Approximate computing is a new processing discipline trading accuracy for speed and lower power consumption. Credit: Michael Carbin

Researchers at the Queen University, Belfast, have been awarded one million pounds (UK) to develop an approximate computer, a machine that when asked how much is 2+2 would say "somewhere in the range of 4".

Actually, it is a bit more complex. A good portion of computer processing is dedicated to make sure that 2+2 always makes 4. People won't accept anything less. Components in a computer can run at different speed, like your car. You press the pedal and the car goes faster. At the same time it becomes a little less reliable so you are better off not flooring the pedal. In a computer you can increase the throttle by increasing the voltage. It will run faster (well there is a bit more of tweaking needed but you get the gist) but it will also become less reliable.

Additionally, at hardware level (in the chip itself) there are self correcting codes that ensure 100% reliability but this is also costly since it chews on performance.

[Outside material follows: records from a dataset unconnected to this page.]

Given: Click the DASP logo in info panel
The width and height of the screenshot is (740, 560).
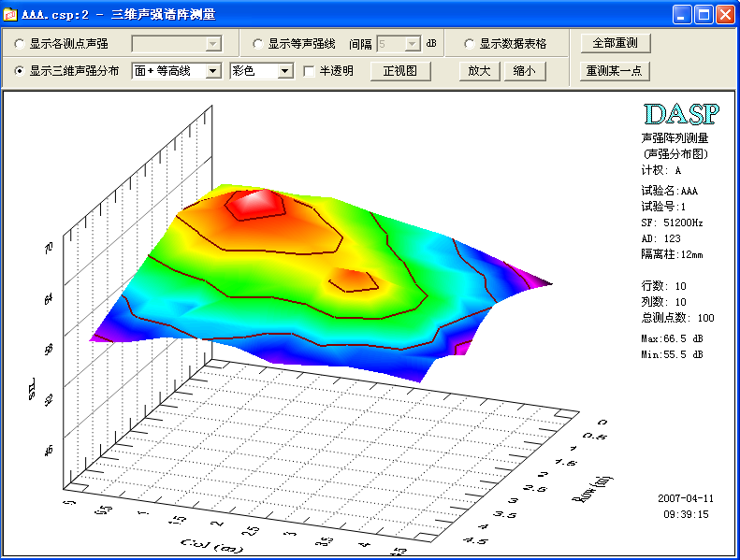Looking at the screenshot, I should 681,114.

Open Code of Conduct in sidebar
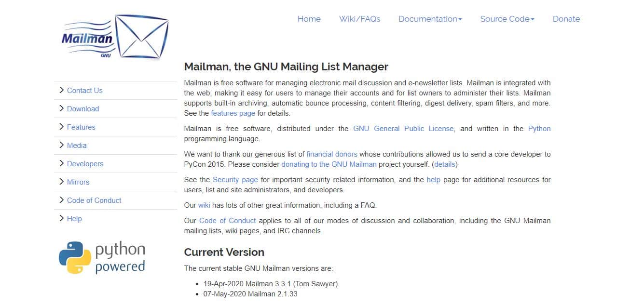(94, 200)
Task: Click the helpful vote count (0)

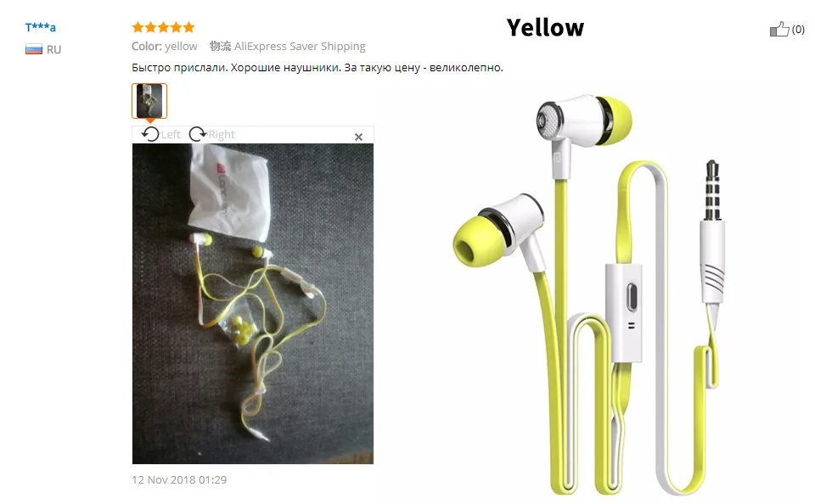Action: point(798,30)
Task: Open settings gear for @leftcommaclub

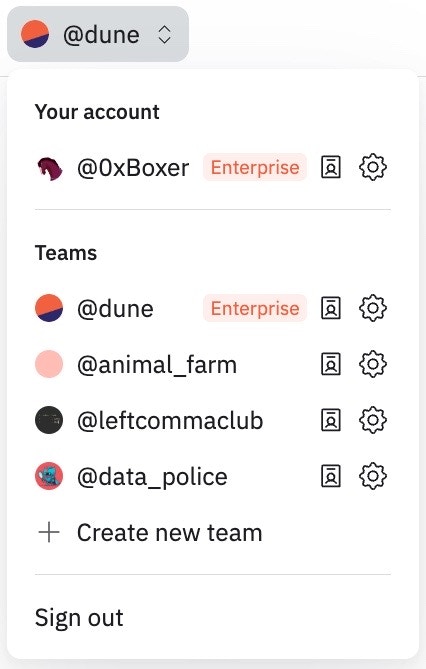Action: click(373, 420)
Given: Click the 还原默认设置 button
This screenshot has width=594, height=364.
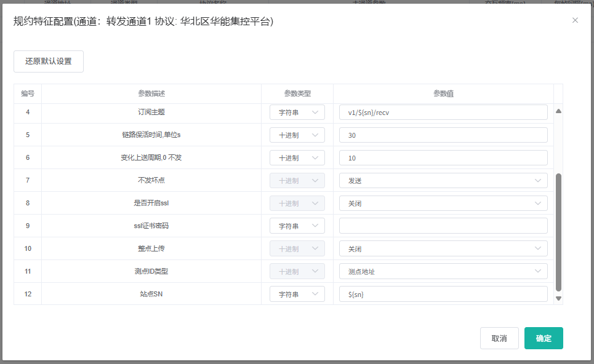Looking at the screenshot, I should click(x=49, y=61).
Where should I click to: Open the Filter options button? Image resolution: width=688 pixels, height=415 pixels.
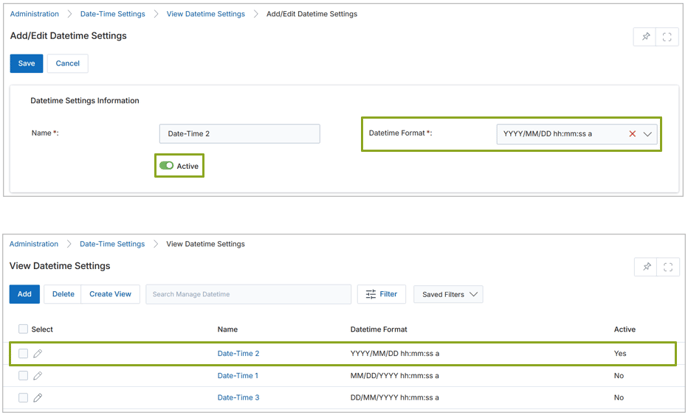tap(381, 295)
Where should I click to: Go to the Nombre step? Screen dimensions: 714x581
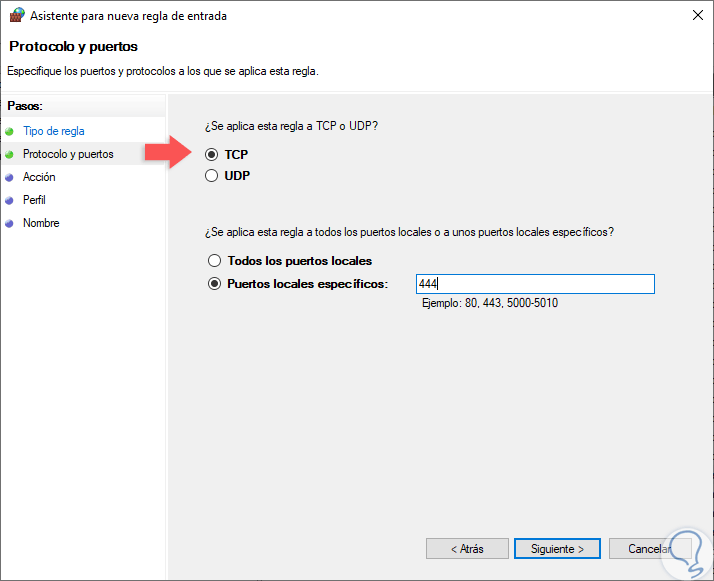pos(41,223)
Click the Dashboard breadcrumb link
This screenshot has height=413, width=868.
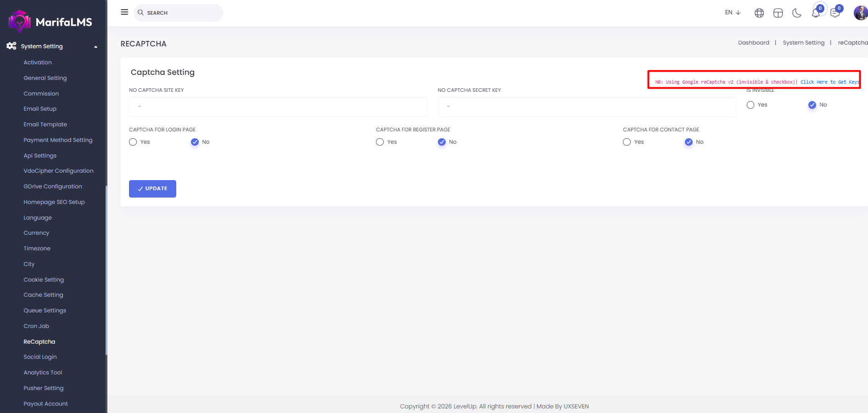click(753, 43)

There are, however, several problems where absolute correctness is not needed, what matters most is the ability of crunching huge amount of data. Think about modelling the climate or modelling the flow of blood in your veins. Getting wrong the whereabouts of a single air molecule or blood cell won't make any difference in the overall picture. But still computers are "exact". Teaching them to be approximate is a whole new game and it is what several researchers are trying to do. By the way, our brain is an example of approximate processing, you don't know exactly the size of that door but you still manage to walk through it.

The Scalable, Energy-efficient, Resilient and Transparent software adaptation (SERT) project at the Queen University aims at doing exactly this. Researchers believe they will be able to increase the processing capacity of today's supercomputer, without having to change the hardware. Our brain can learn to process data faster, and it does that through software (cumulated experience derived from processing signals) however in this case the brain rewires itself. And it has been shown that the smarter (faster) it gets the less it processes the signals. fMRI of my brain and one of a basketball professional both engaged in throwing the ball through the hoop will show that my brain is working much harder than the one of the professional basketball player (and yet with lesser results!).

The SERT project is starting in March 2015, so it is too early to see if it will deliver. It is interesting to see how software can be used to change hardware performance at the core level.